-- start --
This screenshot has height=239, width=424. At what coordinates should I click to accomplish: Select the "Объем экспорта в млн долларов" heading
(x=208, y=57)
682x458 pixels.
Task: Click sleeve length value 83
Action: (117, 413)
-- end --
WRITTEN REQUEST
Can you retype every one of the items above, character for character?

SOLUTION FOR THIS EXERCISE
This screenshot has height=239, width=424. At what coordinates should I click to accomplish: Select the "Объем экспорта в млн долларов" heading
(x=208, y=57)
682x458 pixels.
Task: Click sleeve length value 83
Action: (117, 413)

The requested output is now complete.